[Collected data]
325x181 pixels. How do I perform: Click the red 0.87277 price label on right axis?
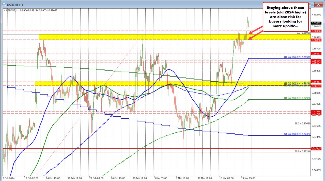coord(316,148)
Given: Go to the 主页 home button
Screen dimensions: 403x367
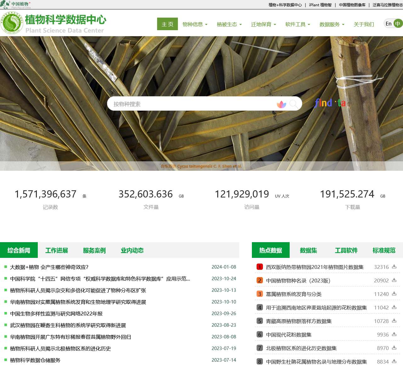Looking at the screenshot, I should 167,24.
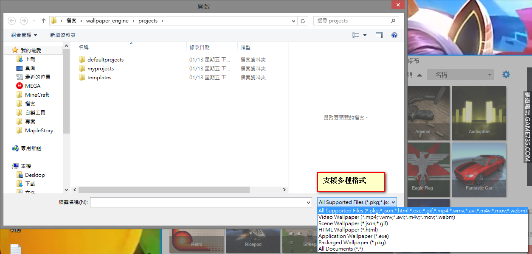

• **Work to complete**
Reproduce each line of the records exactly and exclude any images.

• **Answer**
325x181 pixels. How do I perform: Click the red 0.87277 price label on right axis?
coord(316,148)
Given: Go to the 主页 home button
Screen dimensions: 403x367
Looking at the screenshot, I should 167,24.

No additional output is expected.